What does the future hold for nurses?

Despite reports of falling crime rates, homicide remains the leading cause of death for black males ages 15 to 24. The most recent data from the CDC also shows that the per-capita rate of death by homicide for young adults is at its highest in at least eight years, and an article in the New England Journal of Medicine found that an average of 88 Americans die each day from firearm violence.

Nurses are in a position to help influence discourse for this enormous public health challenge and make strides to improve safety and education through a variety of channels. Some have suggested nurses and doctors should talk more with patients about whether they have guns in their home and what precautions they have to maintain safety, much in the same way patients are already asked about seat belt use and the number and placement of smoke detectors in their home.

Others have argued more programs are needed to address violence as a whole in the U.S., including those related to bullying and spousal abuse. Eliminating the stigma around mental health and providing better insurance options may also help reduce gun violence.

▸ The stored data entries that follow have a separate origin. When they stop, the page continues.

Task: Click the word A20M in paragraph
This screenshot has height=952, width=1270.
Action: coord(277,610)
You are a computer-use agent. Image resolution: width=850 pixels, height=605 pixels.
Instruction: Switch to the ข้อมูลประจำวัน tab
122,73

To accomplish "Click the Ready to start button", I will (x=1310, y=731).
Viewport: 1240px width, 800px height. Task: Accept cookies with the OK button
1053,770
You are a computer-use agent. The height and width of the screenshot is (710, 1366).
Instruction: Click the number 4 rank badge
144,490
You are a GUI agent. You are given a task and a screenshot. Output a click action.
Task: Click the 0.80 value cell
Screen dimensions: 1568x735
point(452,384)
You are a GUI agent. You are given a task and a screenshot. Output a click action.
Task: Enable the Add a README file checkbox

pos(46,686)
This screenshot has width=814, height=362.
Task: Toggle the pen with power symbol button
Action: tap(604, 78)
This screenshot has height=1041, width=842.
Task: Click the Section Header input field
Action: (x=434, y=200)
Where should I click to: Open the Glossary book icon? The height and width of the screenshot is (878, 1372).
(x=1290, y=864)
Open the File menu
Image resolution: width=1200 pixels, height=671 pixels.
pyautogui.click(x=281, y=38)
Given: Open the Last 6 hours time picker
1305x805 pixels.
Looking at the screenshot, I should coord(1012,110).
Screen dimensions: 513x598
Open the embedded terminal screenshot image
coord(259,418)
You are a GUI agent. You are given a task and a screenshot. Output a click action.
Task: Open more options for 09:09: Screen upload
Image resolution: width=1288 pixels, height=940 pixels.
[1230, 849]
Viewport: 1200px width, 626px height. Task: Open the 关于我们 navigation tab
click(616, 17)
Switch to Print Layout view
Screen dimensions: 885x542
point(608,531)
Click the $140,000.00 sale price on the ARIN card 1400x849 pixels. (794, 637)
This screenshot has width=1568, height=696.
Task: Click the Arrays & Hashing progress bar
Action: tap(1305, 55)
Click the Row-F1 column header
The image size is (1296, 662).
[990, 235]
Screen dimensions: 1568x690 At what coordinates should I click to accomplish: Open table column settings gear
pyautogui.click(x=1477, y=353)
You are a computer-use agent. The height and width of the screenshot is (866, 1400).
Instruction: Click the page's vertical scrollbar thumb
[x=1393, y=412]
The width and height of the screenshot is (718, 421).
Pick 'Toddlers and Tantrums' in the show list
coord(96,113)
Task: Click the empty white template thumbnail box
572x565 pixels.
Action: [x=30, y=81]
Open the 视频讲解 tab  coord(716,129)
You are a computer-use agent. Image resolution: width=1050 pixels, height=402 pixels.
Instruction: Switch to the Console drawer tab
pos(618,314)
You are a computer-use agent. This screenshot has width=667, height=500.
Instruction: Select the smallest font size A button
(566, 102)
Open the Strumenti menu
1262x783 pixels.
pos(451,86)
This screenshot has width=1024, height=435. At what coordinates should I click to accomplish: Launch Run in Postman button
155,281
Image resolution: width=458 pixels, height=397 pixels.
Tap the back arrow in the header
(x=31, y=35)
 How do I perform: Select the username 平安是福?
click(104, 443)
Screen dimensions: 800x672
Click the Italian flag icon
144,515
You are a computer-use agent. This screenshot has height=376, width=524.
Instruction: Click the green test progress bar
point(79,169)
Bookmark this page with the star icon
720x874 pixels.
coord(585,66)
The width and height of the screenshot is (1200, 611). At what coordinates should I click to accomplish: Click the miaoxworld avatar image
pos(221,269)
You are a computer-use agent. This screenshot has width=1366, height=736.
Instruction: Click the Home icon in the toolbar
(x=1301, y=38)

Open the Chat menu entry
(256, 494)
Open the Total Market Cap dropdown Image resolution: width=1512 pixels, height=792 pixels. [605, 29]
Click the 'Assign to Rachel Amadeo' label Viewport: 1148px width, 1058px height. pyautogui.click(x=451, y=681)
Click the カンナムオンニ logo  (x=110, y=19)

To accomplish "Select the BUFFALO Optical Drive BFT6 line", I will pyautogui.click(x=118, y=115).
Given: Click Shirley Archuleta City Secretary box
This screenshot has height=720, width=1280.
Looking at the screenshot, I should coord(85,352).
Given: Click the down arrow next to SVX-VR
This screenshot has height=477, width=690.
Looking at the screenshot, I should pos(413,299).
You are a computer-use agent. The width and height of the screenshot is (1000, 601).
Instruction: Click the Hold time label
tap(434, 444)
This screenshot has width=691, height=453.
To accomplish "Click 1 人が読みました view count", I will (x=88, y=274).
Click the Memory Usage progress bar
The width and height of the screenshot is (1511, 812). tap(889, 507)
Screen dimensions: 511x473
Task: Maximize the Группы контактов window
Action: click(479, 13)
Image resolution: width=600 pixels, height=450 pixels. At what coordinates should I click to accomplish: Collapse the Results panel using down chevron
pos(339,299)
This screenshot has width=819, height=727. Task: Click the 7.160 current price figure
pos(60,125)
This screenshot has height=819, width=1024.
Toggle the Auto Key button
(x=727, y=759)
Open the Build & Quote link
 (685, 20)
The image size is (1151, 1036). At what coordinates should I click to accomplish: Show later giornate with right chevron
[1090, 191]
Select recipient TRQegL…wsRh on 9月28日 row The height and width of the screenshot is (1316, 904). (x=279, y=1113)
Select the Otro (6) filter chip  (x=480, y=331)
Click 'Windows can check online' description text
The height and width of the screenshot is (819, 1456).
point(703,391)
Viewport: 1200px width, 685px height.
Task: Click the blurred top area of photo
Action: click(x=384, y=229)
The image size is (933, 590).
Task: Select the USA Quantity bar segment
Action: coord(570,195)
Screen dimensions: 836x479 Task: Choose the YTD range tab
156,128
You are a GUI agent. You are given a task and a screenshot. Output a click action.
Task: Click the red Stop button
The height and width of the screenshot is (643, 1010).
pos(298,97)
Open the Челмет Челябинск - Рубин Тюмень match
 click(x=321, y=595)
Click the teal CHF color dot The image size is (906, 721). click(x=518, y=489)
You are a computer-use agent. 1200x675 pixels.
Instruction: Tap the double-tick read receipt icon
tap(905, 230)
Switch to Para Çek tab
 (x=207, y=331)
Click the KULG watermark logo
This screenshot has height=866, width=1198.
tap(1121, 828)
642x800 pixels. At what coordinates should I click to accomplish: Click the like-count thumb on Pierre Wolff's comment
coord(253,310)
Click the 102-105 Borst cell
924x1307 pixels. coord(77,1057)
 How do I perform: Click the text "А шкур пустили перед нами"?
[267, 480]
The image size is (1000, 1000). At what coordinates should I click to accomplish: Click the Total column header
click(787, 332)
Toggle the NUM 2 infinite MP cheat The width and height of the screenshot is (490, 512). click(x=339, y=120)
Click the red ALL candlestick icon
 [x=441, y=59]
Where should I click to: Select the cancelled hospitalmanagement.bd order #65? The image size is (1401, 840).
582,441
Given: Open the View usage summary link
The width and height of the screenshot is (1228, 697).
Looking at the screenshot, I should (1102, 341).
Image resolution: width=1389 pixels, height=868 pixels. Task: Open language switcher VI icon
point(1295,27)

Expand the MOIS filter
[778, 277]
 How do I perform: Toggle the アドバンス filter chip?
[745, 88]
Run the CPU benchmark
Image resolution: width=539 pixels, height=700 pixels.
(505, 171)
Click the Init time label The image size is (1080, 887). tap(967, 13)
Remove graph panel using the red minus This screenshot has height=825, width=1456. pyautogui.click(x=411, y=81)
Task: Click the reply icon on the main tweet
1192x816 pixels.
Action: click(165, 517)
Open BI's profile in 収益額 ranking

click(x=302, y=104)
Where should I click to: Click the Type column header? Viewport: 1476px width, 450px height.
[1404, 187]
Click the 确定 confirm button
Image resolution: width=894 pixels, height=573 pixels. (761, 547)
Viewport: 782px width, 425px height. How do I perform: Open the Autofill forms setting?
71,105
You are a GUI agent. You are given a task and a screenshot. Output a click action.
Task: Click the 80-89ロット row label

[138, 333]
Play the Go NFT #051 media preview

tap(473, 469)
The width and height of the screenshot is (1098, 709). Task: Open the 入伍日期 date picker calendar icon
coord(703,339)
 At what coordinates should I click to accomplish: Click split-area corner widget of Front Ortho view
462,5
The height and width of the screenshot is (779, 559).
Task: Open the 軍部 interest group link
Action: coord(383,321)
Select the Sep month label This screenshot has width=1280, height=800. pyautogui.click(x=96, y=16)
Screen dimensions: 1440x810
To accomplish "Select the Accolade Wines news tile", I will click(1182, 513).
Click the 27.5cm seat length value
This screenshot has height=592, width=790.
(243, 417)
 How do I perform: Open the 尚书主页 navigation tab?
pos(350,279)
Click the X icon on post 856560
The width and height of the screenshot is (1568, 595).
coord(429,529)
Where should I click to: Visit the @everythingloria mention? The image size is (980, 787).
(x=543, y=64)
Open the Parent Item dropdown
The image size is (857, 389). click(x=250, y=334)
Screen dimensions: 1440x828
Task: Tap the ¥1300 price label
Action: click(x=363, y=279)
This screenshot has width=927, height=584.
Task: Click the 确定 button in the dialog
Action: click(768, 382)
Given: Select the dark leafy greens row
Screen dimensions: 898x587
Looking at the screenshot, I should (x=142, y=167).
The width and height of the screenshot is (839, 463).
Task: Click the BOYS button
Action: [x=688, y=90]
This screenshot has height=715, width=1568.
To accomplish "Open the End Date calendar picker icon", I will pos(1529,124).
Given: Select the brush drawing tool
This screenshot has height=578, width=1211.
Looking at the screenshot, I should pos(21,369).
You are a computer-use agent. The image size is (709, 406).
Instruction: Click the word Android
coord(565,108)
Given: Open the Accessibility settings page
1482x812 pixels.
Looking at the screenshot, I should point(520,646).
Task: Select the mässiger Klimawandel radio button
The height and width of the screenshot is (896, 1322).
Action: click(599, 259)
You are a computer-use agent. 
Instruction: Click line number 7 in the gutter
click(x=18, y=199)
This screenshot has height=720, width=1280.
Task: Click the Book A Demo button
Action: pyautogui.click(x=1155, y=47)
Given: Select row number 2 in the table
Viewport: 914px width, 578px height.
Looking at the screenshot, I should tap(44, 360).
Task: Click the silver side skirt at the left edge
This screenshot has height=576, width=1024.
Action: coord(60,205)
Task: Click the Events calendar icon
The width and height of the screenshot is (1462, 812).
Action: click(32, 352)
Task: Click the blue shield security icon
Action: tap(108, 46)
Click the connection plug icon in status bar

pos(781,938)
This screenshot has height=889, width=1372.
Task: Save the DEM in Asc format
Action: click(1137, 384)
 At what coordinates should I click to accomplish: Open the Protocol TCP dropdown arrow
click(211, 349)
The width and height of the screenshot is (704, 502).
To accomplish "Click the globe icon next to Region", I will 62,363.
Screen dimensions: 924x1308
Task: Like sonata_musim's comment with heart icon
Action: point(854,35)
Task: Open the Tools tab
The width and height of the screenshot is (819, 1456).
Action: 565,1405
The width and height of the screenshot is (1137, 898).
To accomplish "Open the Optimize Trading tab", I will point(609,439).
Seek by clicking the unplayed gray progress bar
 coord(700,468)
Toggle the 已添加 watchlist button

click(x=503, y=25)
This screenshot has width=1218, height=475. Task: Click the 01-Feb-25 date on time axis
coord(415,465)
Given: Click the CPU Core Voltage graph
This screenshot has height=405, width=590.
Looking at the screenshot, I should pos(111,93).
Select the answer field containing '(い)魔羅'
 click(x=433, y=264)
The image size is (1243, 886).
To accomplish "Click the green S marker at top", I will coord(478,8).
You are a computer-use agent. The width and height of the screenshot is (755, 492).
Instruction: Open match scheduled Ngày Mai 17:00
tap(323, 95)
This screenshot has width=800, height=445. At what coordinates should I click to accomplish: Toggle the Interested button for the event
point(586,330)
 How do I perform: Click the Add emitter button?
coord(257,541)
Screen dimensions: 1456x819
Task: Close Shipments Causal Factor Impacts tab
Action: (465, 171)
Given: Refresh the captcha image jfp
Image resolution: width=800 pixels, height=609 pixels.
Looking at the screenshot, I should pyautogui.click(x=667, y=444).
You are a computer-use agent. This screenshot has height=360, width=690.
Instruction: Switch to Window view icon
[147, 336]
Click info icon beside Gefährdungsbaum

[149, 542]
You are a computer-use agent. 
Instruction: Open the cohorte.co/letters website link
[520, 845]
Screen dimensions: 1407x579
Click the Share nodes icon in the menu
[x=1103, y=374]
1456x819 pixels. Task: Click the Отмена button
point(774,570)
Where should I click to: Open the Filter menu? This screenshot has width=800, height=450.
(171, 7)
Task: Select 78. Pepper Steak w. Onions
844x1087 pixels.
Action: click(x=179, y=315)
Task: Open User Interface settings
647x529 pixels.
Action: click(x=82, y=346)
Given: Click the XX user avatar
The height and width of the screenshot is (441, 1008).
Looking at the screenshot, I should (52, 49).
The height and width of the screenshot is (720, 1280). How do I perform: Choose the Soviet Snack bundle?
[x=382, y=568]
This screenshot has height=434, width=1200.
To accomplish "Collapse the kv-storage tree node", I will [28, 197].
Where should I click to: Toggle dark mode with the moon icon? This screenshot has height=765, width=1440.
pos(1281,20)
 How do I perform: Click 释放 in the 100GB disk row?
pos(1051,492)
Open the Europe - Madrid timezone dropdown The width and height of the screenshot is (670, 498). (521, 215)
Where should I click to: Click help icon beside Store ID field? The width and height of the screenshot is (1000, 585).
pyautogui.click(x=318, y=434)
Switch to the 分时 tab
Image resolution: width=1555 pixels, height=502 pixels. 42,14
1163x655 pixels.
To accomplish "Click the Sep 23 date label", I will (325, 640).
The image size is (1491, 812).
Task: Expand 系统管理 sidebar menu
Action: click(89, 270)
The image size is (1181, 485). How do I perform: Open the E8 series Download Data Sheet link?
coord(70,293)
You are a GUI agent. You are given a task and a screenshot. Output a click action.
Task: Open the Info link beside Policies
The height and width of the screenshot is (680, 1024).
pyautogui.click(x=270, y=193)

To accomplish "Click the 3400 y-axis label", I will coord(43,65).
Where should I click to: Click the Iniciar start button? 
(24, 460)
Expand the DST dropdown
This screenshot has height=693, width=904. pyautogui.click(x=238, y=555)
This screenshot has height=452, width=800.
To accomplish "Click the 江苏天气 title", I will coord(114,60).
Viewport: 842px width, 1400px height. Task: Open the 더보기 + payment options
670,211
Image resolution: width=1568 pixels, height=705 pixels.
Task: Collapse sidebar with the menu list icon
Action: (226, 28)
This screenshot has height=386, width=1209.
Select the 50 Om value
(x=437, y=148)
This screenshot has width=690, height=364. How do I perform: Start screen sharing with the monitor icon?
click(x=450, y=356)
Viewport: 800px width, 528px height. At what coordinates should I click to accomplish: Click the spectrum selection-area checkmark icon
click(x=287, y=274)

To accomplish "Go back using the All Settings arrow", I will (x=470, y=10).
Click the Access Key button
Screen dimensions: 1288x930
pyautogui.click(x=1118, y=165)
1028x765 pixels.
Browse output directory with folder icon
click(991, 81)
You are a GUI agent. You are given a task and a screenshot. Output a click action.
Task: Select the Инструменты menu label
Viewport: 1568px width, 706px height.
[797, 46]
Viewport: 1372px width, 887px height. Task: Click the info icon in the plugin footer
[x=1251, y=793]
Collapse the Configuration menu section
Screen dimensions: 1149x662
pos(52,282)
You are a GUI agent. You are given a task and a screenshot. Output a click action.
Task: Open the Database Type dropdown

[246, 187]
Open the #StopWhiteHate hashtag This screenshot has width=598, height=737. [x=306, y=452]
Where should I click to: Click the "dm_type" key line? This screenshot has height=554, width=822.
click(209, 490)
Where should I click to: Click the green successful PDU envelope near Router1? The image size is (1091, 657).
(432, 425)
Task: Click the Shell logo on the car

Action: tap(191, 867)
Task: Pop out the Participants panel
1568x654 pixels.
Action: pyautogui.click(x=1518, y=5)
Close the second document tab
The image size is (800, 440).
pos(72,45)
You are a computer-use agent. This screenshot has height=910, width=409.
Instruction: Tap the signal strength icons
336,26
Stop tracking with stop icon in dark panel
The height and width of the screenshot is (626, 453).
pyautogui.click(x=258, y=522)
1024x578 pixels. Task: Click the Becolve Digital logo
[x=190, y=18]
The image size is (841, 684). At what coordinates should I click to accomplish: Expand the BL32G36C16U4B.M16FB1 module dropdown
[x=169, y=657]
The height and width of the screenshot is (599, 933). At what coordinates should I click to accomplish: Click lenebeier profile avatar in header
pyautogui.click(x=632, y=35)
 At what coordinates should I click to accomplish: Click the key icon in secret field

What isn’t working however, is a strategy that avoids these personally sensitive topics, whether they occur between nurses and patients or on trauma teams as a whole. More awareness between nurses and their team members can reduce feelings of isolation and detachment that lead to needless hostility and confusion. And perhaps, more conversations and greater involvement with patients after they leave the hospital can help reduce the cycle of violence.